Return the stretch of the records from the line containing "You are a computer-use agent. This" through the line containing "Viewport: 1447px width, 840px", both included, reproduced line for line without any changes.

(Excerpt from a dataset)
::::::

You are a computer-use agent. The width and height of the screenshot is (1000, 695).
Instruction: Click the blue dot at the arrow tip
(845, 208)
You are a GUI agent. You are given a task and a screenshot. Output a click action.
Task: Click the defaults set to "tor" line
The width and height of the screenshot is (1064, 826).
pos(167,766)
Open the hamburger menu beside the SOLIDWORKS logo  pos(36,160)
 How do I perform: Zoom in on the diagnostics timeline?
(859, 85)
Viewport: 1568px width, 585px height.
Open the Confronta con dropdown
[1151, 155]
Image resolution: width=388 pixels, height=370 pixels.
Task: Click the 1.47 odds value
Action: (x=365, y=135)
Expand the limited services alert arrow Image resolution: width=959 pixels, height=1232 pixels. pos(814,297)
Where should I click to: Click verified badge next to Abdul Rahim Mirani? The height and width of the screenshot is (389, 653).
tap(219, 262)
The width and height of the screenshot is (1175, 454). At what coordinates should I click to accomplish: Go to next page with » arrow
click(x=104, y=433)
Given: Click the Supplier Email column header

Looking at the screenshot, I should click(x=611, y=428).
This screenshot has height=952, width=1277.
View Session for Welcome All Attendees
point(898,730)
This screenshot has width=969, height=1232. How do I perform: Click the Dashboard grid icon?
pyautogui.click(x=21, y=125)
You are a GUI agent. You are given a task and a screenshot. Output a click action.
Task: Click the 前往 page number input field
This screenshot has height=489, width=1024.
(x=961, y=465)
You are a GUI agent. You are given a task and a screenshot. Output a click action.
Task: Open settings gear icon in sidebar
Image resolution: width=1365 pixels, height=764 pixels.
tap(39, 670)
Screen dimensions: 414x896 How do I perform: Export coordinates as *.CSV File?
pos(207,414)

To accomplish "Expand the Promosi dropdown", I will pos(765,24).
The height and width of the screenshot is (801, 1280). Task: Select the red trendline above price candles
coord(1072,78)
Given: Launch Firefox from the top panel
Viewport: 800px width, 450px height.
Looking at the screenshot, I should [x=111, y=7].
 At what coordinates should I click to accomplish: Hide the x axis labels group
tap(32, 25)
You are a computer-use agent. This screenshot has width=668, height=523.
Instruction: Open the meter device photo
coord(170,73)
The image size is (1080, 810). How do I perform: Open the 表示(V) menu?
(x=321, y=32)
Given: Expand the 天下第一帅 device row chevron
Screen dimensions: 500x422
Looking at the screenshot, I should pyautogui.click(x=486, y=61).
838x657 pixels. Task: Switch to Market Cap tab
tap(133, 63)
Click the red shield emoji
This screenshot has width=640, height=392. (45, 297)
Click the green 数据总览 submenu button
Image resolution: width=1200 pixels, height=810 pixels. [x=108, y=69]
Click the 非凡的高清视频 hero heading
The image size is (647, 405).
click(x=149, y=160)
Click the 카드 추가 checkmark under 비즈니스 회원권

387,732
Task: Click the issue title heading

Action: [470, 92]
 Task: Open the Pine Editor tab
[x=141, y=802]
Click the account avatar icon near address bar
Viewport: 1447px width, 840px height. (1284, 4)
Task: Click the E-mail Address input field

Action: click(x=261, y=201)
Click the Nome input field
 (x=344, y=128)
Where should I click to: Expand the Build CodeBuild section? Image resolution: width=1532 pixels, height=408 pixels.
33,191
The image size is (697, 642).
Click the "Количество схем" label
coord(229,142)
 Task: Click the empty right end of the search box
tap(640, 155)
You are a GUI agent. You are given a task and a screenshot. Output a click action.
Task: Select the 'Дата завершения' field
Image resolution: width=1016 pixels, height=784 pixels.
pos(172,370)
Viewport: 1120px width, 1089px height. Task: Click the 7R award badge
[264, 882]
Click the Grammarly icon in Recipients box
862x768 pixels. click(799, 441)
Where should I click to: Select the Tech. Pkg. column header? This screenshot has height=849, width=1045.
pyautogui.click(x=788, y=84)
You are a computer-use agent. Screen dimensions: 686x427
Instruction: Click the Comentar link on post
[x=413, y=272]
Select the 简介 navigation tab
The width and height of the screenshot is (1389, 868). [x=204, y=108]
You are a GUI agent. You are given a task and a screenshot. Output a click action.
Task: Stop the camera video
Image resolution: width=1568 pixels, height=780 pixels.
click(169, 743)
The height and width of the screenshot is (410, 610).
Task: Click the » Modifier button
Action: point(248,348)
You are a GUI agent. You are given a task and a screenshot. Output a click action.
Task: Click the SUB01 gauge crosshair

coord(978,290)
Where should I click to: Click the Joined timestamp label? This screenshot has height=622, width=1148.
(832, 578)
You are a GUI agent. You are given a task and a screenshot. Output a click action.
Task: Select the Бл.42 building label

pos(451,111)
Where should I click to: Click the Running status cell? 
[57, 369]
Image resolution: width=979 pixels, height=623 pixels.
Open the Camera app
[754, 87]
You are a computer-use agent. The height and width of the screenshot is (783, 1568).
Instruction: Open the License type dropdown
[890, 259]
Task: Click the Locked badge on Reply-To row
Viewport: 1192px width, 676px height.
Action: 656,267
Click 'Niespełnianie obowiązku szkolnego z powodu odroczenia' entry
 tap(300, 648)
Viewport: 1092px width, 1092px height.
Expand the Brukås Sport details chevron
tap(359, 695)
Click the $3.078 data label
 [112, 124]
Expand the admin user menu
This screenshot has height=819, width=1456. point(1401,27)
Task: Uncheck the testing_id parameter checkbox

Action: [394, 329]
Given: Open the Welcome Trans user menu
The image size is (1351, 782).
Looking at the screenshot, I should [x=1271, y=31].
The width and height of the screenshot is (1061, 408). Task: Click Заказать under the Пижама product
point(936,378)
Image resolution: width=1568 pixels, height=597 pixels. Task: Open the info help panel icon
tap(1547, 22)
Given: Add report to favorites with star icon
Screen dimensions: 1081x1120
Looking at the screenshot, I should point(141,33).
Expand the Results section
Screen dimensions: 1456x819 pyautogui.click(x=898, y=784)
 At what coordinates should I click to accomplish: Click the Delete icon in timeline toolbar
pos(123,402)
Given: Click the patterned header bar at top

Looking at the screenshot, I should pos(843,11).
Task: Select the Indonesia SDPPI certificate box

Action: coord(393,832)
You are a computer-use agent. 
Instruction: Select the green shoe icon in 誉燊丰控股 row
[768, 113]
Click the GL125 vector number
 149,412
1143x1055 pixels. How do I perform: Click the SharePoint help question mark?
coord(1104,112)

::::::

__Final result__:
You are a computer-use agent. This screenshot has width=668, height=523.
Instruction: Open the meter device photo
coord(170,73)
The image size is (1080, 810). How do I perform: Open the 表示(V) menu?
(x=321, y=32)
Given: Expand the 天下第一帅 device row chevron
Screen dimensions: 500x422
Looking at the screenshot, I should pyautogui.click(x=486, y=61).
838x657 pixels. Task: Switch to Market Cap tab
tap(133, 63)
Click the red shield emoji
This screenshot has width=640, height=392. (45, 297)
Click the green 数据总览 submenu button
Image resolution: width=1200 pixels, height=810 pixels. [x=108, y=69]
Click the 非凡的高清视频 hero heading
The image size is (647, 405).
click(x=149, y=160)
Click the 카드 추가 checkmark under 비즈니스 회원권

387,732
Task: Click the issue title heading

Action: [470, 92]
 Task: Open the Pine Editor tab
[x=141, y=802]
Click the account avatar icon near address bar
Viewport: 1447px width, 840px height. (1284, 4)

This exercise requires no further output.